(Saved data entries)
==================================================
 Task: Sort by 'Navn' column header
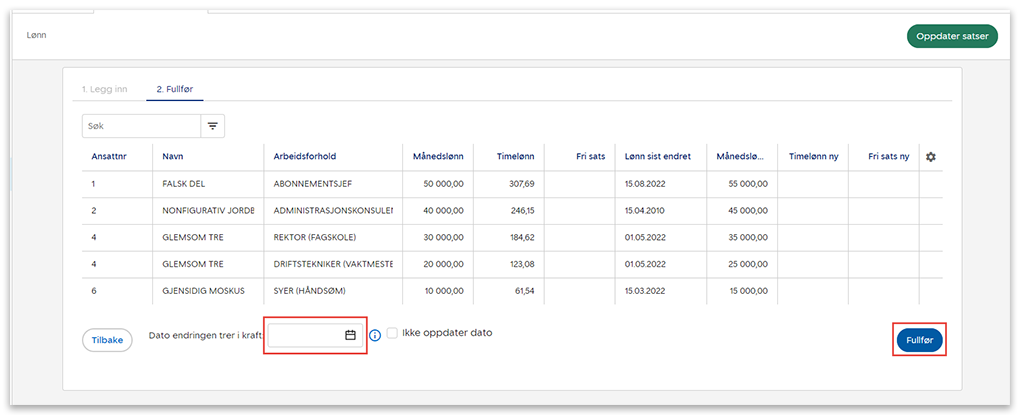pos(173,157)
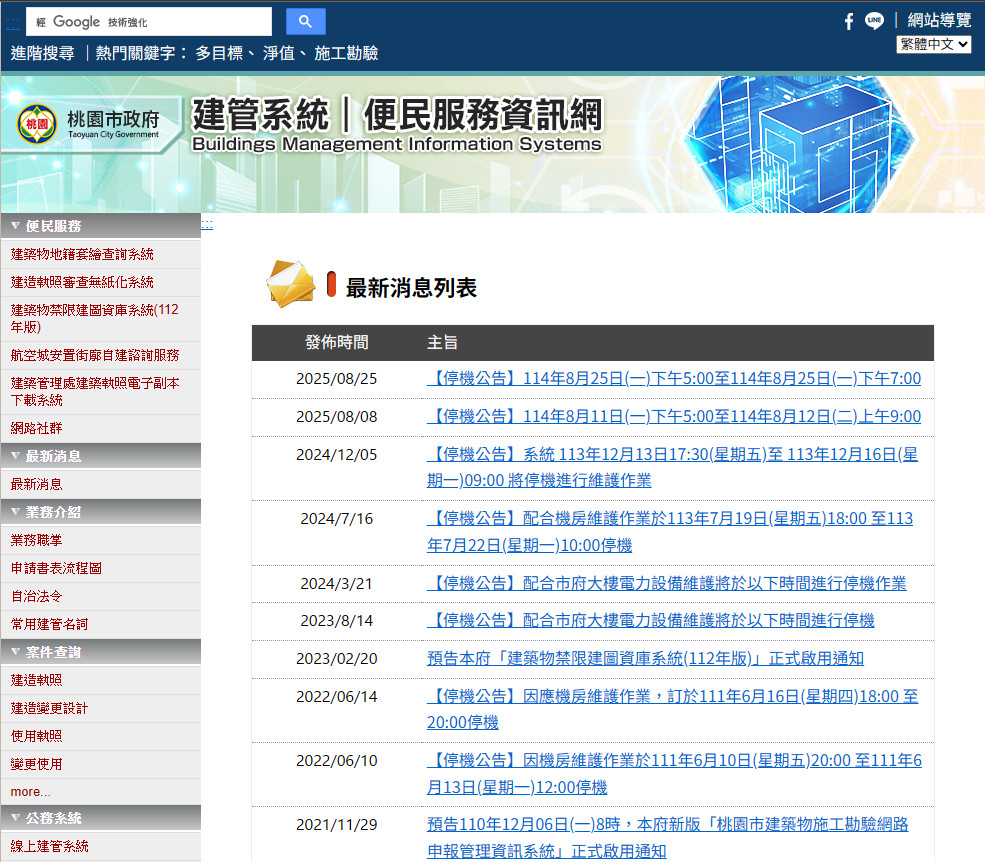Open 常用建管名詞 in sidebar

[49, 624]
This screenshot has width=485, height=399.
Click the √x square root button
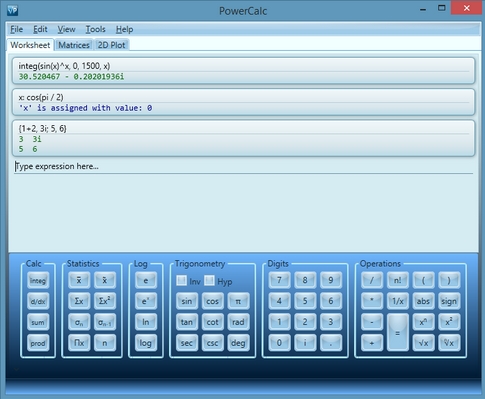coord(423,343)
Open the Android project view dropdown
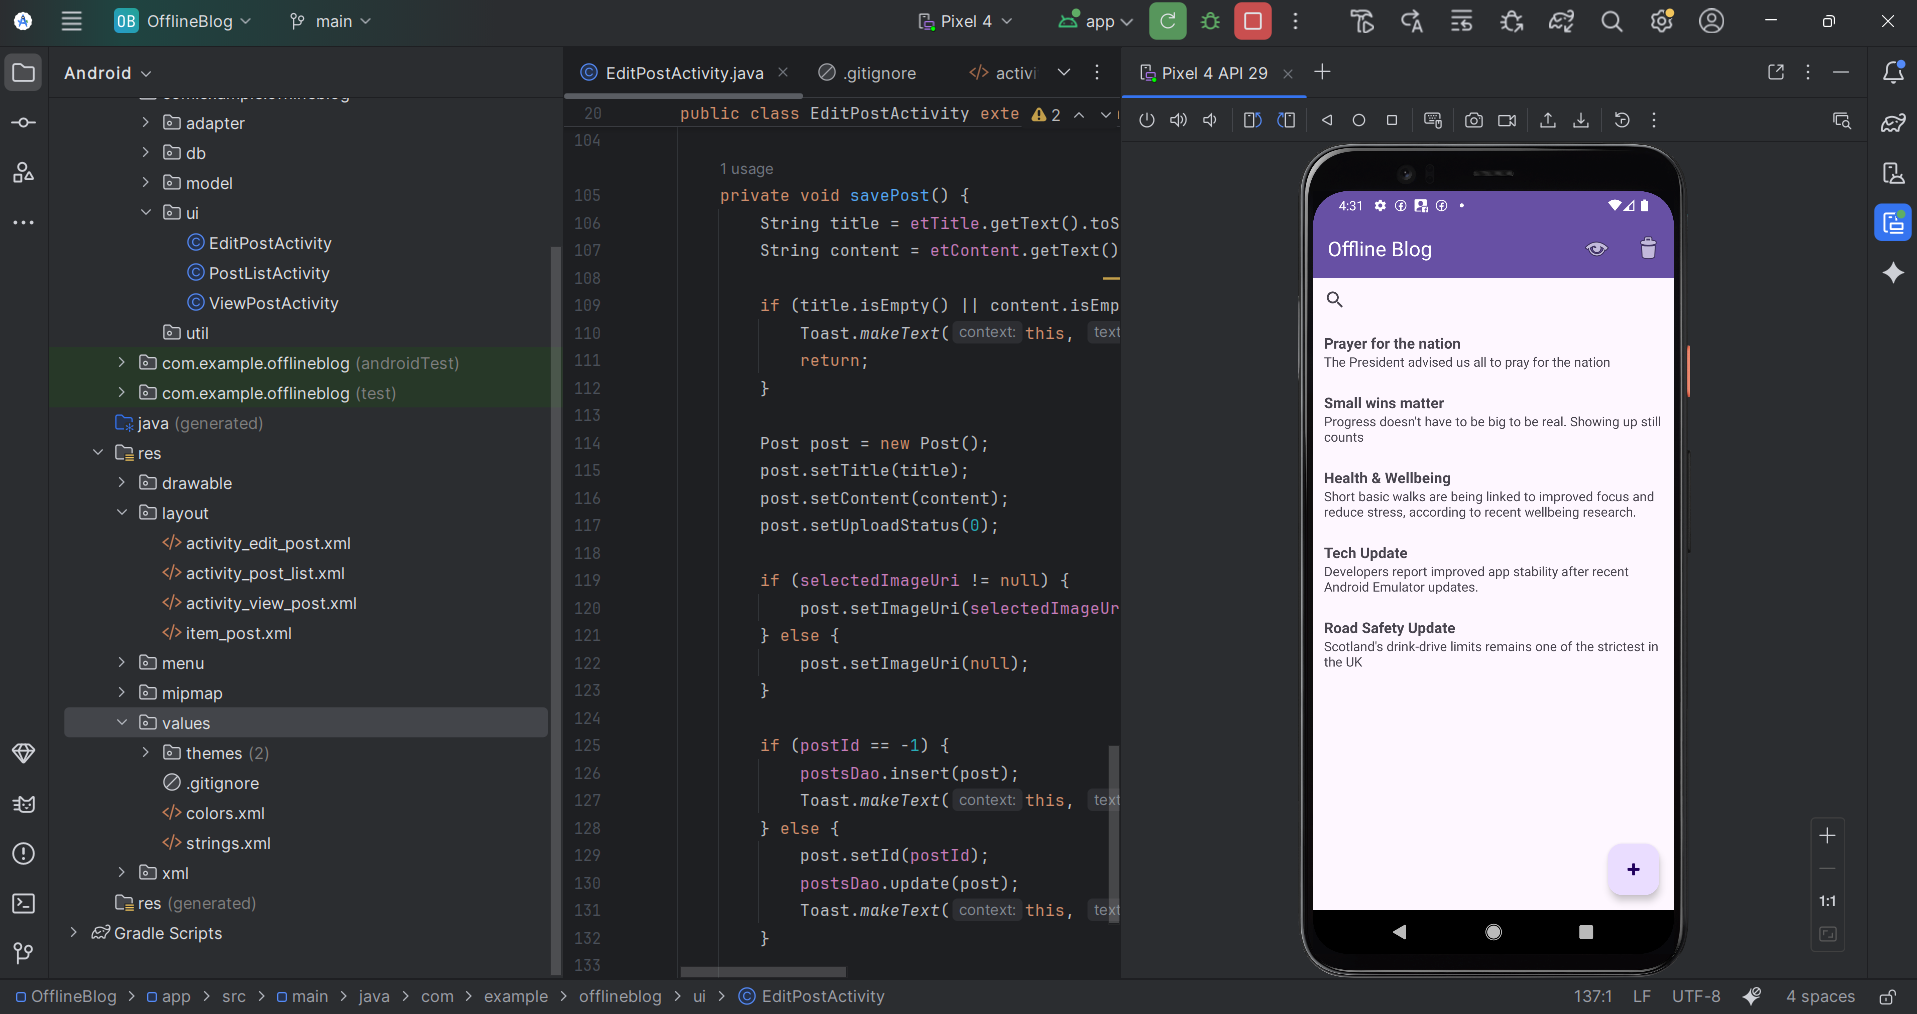Image resolution: width=1917 pixels, height=1014 pixels. coord(108,73)
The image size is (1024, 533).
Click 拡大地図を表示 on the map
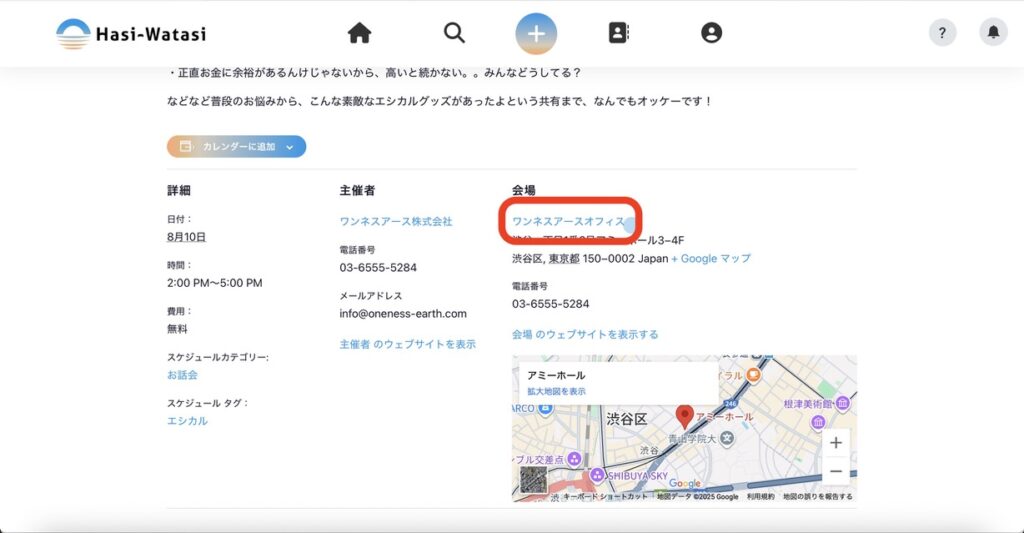(x=556, y=391)
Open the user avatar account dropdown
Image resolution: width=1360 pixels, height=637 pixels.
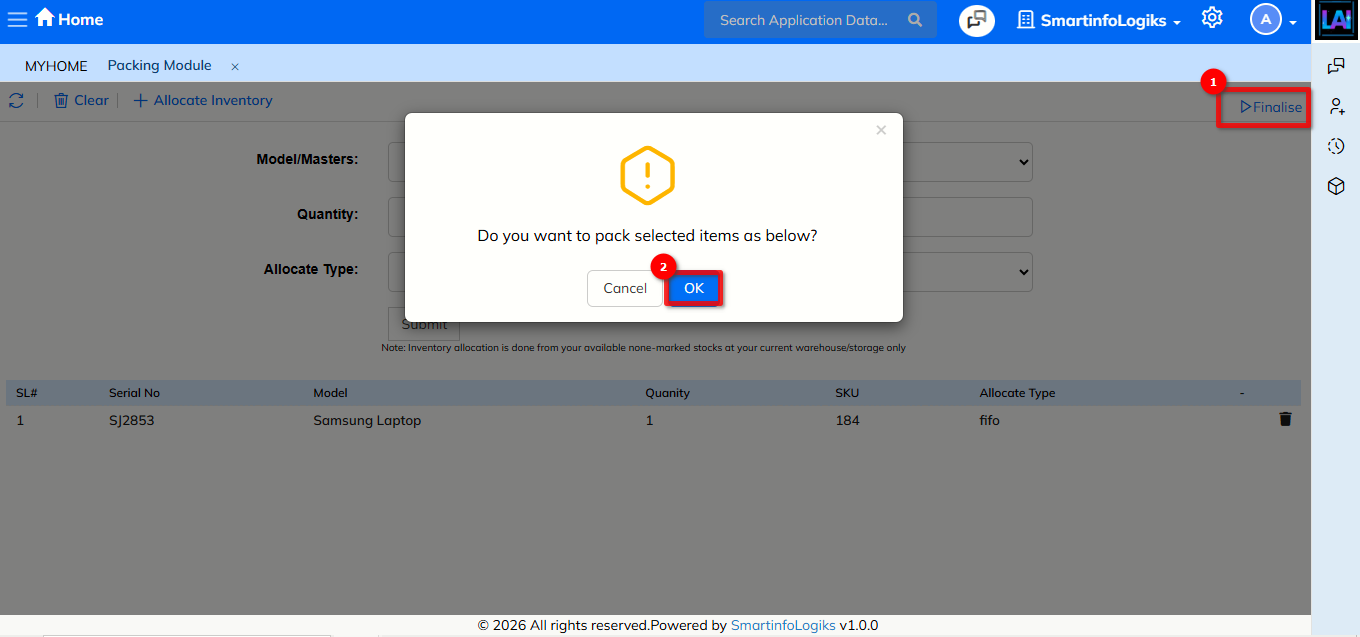click(1273, 20)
==================================================
Task to complete:
Set the records down again precisely, skipping every image.

Task output:
 Task: Sort by 'Navn' column header
pos(173,157)
Open 常用建管名詞 in sidebar

[49, 624]
This screenshot has width=485, height=399.
Click the √x square root button
coord(423,343)
Open the Android project view dropdown
Image resolution: width=1917 pixels, height=1014 pixels. coord(108,73)
The image size is (1024, 533).
Click 拡大地図を表示 on the map
(x=556, y=391)
Open the user avatar account dropdown
Image resolution: width=1360 pixels, height=637 pixels.
click(1273, 20)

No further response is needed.